Wednesday, October 19, 2011

Reports of my death have been greatly exaggerated

I thought it was interesting to compare Alonso and Fernando with Leontes and Paulina, from The Winter's Tale.

When Alonso and his men wash up on shore, Fernando assures his king that the prince Ferdinand is still alive somewhere:

"Francisco: Sir, he may live:
I saw him beat the surges under him,
And ride upon their backs; he trod the water,
Whose enmity he flung aside, and breasted
The surge most swoln that met him; his bold head
'Bove the contentious waves he kept, and oar'd
Himself with his good arms in lusty stroke
To the shore, that o'er his wave-worn basis bow'd,
As stooping to relieve him: I not doubt
He came alive to land."

While Francisco is trying to keep Alonso's hopes up, Paulina finds every opportunity she can to remind Leontes that Hermione is dead and that it's his fault:

"Paulina: This news is mortal to the queen: look down
And see what death is doing. ...
but the last,—O lords,
When I have said, cry 'woe!' the queen, the queen,
The sweet'st, dear'st creature's dead,
and vengeance for't
Not dropp'd down yet. ...
I say she's dead; I'll swear't.
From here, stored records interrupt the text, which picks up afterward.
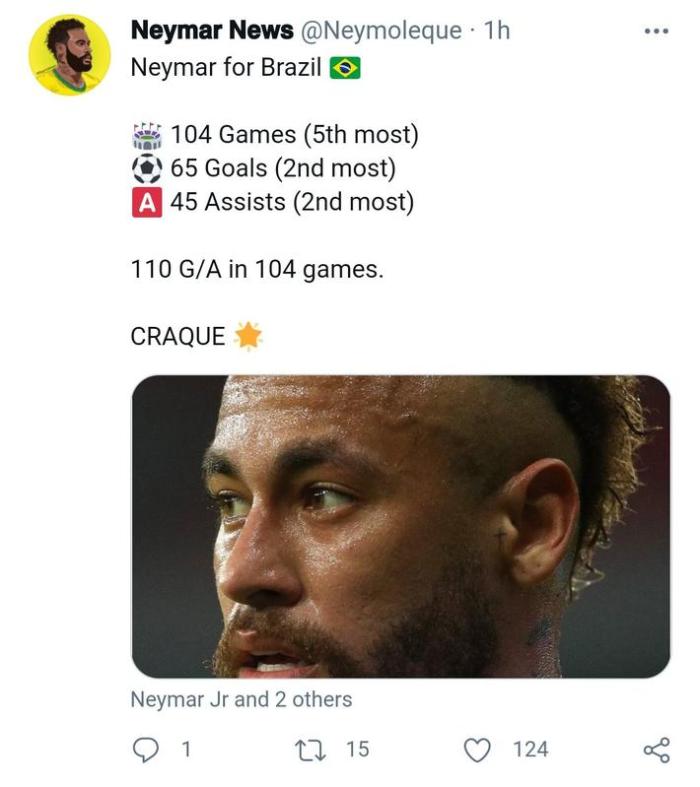
Task: Open the @Neymoleque handle link
Action: click(384, 31)
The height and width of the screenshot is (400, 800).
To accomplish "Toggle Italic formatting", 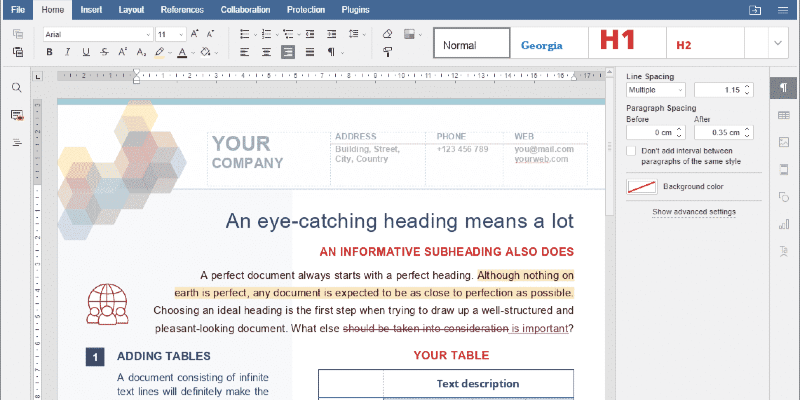I will tap(68, 52).
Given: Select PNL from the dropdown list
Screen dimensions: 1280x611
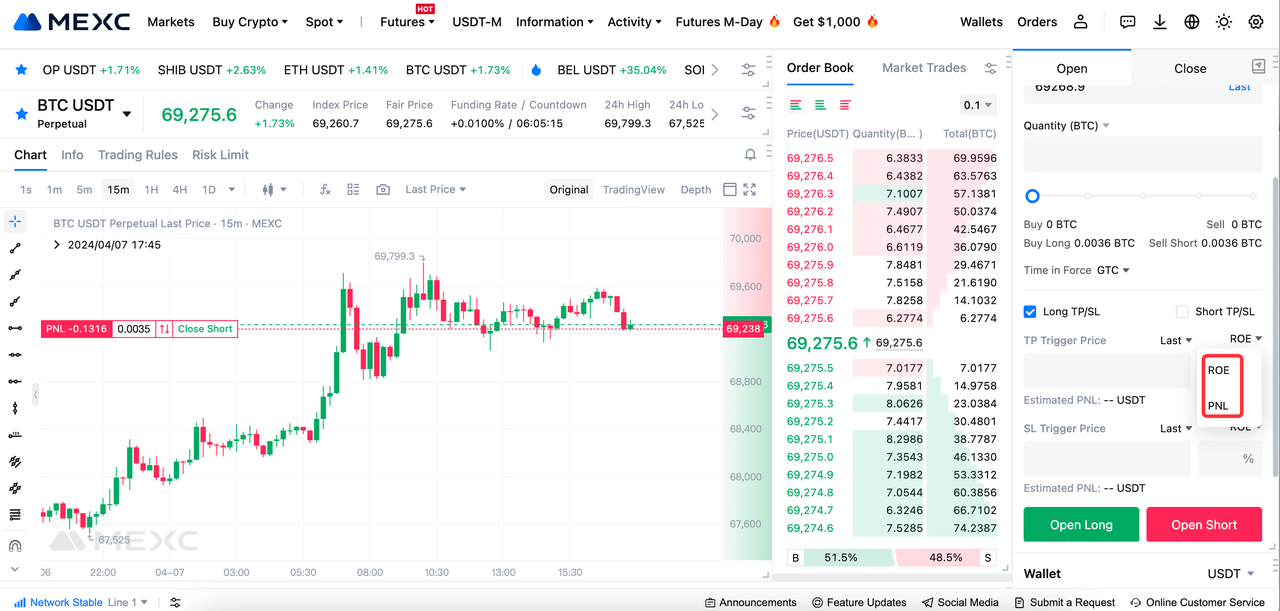Looking at the screenshot, I should 1218,406.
If word nor oath
Prevail not, go and see ..."

What's funny is that in both cases, the character who is presumably dead is actually still alive.

We've spent time in class talking about Paulina's motivation in reminding Leontes that his queen is dead. But why is Fernando reassuring King Alonso that Ferdinand is alive? Is it simply a general optimism? Or is there some other motive, like Paulina had?